▶ Objective
Format the stretch of entries from the line containing "The height and width of the screenshot is (738, 1200)." through the line containing "coord(66,380)" as a Markdown table with the columns Number and Entry line, leaving out blank lines.

(Entries on target coordinates)
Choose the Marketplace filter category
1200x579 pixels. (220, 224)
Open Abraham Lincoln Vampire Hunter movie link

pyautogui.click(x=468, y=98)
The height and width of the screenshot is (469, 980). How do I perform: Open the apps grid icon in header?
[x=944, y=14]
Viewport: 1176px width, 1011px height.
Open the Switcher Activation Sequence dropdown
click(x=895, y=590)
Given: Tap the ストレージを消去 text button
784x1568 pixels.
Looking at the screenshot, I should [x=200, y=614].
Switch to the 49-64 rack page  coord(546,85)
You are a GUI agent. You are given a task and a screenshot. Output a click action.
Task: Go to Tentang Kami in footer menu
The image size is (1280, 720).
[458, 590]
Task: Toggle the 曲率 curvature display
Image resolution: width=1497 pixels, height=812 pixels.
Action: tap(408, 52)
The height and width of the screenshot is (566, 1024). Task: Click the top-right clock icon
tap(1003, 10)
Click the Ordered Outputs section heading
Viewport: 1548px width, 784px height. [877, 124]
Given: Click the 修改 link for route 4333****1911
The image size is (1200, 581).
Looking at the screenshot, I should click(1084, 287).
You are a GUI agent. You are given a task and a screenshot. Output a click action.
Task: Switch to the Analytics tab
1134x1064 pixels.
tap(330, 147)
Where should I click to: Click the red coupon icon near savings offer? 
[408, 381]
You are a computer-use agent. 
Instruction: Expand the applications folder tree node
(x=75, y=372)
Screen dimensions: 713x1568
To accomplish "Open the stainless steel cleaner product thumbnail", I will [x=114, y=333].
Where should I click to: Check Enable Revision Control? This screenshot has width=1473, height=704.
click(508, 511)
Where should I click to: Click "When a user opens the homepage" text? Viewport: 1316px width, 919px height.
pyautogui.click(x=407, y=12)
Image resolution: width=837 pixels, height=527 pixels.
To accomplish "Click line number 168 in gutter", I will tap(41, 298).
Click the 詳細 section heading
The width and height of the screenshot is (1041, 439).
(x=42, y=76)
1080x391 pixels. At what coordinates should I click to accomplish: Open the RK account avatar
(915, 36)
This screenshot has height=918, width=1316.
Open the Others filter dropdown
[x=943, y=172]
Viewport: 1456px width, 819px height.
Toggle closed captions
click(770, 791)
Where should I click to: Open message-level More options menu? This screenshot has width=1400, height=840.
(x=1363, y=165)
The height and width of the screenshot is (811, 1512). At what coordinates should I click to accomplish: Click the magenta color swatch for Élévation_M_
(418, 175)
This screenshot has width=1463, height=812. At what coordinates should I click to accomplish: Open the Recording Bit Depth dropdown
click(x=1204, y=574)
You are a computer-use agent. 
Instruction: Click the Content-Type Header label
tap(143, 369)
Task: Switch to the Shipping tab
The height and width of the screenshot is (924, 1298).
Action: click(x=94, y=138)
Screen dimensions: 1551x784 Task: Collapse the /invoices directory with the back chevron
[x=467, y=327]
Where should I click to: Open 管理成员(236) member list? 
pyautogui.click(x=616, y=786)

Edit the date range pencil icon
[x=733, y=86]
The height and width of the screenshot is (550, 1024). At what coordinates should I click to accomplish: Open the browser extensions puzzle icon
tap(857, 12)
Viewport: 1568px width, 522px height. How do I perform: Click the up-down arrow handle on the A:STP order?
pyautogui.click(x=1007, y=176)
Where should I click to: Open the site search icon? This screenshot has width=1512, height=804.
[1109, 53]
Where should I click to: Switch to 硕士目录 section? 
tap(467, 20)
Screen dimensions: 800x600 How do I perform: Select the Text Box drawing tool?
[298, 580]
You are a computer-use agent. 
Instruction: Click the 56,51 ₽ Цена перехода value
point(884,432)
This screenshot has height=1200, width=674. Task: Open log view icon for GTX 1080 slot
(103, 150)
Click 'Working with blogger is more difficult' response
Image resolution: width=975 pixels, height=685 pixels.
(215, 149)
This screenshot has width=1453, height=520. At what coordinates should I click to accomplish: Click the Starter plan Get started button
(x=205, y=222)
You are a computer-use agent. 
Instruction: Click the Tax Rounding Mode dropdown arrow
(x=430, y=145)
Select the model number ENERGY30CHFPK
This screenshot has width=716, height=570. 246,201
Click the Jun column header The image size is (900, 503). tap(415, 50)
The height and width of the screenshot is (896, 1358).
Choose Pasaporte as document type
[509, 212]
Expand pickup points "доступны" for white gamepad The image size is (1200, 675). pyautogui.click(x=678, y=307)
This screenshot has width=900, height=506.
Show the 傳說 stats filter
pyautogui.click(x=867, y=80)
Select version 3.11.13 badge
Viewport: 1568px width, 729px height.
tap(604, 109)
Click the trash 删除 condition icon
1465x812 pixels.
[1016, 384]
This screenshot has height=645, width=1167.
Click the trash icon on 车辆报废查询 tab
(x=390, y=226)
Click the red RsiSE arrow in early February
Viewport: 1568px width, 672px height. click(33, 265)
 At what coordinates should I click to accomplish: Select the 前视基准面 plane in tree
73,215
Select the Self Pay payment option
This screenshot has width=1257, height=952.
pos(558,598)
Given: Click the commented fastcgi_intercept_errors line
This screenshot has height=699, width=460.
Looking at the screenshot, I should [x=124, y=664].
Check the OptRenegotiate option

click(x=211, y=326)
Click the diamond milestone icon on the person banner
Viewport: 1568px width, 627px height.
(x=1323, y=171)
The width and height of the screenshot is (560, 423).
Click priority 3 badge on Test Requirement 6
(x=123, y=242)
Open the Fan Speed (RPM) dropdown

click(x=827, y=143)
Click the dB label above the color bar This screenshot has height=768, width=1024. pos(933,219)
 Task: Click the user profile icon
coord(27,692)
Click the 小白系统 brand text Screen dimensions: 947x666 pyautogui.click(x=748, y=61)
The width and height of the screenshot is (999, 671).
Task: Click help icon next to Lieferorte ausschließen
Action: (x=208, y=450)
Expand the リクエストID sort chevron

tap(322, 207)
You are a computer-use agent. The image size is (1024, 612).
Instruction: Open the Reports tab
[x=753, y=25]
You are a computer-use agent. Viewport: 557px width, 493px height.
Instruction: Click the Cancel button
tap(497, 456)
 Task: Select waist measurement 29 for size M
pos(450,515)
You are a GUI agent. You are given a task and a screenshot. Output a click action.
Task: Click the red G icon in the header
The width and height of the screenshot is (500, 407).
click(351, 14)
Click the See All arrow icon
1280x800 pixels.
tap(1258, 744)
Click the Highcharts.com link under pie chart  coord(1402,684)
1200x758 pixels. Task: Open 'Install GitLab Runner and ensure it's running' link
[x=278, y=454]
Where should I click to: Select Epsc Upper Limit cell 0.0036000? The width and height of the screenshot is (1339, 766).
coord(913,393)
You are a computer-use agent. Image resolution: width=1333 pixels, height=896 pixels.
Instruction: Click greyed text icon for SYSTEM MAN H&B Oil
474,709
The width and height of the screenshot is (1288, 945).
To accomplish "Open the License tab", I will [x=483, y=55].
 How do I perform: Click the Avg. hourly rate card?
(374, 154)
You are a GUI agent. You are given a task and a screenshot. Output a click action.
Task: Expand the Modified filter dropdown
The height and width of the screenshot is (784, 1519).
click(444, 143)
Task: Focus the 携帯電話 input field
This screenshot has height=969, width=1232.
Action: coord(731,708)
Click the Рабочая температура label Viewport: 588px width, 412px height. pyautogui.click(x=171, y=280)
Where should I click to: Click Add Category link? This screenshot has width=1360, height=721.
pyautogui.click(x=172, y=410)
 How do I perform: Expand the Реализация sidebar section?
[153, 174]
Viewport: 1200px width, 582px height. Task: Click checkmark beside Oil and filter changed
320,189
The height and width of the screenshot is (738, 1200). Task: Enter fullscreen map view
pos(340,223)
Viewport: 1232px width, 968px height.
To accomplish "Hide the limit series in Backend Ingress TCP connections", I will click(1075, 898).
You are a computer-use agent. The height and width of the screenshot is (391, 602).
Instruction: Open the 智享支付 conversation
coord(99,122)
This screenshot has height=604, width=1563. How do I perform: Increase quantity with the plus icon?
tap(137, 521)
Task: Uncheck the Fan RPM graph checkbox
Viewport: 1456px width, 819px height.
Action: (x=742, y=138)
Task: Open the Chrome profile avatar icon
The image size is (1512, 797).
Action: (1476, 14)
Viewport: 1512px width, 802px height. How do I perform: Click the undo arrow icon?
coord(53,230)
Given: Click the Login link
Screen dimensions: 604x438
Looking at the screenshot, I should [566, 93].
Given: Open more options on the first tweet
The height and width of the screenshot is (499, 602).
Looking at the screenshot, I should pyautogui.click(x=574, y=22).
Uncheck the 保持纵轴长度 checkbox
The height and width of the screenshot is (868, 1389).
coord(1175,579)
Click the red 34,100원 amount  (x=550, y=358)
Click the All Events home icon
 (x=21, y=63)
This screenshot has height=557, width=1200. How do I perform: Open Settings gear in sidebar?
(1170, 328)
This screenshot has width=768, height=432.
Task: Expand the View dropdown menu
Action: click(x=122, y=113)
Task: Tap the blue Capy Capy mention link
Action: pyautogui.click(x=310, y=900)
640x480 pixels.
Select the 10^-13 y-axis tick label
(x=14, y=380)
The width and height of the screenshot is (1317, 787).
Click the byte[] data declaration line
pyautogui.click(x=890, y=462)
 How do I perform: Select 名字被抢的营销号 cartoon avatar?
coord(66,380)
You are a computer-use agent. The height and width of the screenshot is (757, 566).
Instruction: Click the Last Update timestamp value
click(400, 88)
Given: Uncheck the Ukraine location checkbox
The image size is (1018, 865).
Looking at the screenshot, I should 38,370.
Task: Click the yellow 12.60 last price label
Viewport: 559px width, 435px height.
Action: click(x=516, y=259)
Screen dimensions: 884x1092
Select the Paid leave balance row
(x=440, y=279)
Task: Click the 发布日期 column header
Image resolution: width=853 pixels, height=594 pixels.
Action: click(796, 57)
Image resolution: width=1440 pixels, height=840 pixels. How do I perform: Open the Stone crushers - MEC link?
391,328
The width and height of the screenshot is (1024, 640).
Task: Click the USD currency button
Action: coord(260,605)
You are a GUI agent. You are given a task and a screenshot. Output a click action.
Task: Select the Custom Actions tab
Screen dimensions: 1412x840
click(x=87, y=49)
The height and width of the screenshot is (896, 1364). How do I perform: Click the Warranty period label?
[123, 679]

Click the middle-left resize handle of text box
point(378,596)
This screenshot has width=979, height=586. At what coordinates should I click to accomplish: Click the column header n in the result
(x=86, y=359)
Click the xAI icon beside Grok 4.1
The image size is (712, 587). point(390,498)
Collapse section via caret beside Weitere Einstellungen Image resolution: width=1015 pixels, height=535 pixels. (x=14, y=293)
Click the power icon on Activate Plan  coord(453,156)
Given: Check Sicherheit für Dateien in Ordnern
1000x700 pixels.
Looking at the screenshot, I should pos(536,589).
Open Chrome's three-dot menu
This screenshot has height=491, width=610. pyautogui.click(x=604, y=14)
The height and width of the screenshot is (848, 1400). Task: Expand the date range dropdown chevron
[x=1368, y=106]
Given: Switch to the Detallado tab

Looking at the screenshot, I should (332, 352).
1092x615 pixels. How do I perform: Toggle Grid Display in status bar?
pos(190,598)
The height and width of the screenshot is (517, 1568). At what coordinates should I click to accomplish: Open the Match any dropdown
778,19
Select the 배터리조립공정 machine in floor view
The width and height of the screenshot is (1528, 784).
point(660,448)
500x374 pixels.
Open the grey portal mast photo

▶ Solution to this problem
| Number | Entry line |
|---|---|
| 1 | The height and width of the screenshot is (738, 1200). Task: Enter fullscreen map view |
| 2 | pos(340,223) |
| 3 | Viewport: 1232px width, 968px height. |
| 4 | To accomplish "Hide the limit series in Backend Ingress TCP connections", I will click(1075, 898). |
| 5 | You are a computer-use agent. The height and width of the screenshot is (391, 602). |
| 6 | Instruction: Open the 智享支付 conversation |
| 7 | coord(99,122) |
| 8 | This screenshot has height=604, width=1563. How do I perform: Increase quantity with the plus icon? |
| 9 | tap(137, 521) |
| 10 | Task: Uncheck the Fan RPM graph checkbox |
| 11 | Viewport: 1456px width, 819px height. |
| 12 | Action: (x=742, y=138) |
| 13 | Task: Open the Chrome profile avatar icon |
| 14 | The image size is (1512, 797). |
| 15 | Action: (1476, 14) |
| 16 | Viewport: 1512px width, 802px height. How do I perform: Click the undo arrow icon? |
| 17 | coord(53,230) |
| 18 | Given: Click the Login link |
| 19 | Screen dimensions: 604x438 |
| 20 | Looking at the screenshot, I should [566, 93]. |
| 21 | Given: Open more options on the first tweet |
| 22 | The height and width of the screenshot is (499, 602). |
| 23 | Looking at the screenshot, I should pyautogui.click(x=574, y=22). |
| 24 | Uncheck the 保持纵轴长度 checkbox |
| 25 | The height and width of the screenshot is (868, 1389). |
| 26 | coord(1175,579) |
| 27 | Click the red 34,100원 amount  (x=550, y=358) |
| 28 | Click the All Events home icon |
| 29 |  (x=21, y=63) |
| 30 | This screenshot has height=557, width=1200. How do I perform: Open Settings gear in sidebar? |
| 31 | (1170, 328) |
| 32 | This screenshot has width=768, height=432. |
| 33 | Task: Expand the View dropdown menu |
| 34 | Action: click(x=122, y=113) |
| 35 | Task: Tap the blue Capy Capy mention link |
| 36 | Action: pyautogui.click(x=310, y=900) |
| 37 | 640x480 pixels. |
| 38 | Select the 10^-13 y-axis tick label |
| 39 | (x=14, y=380) |
| 40 | The width and height of the screenshot is (1317, 787). |
| 41 | Click the byte[] data declaration line |
| 42 | pyautogui.click(x=890, y=462) |
| 43 |  How do I perform: Select 名字被抢的营销号 cartoon avatar? |
| 44 | coord(66,380) |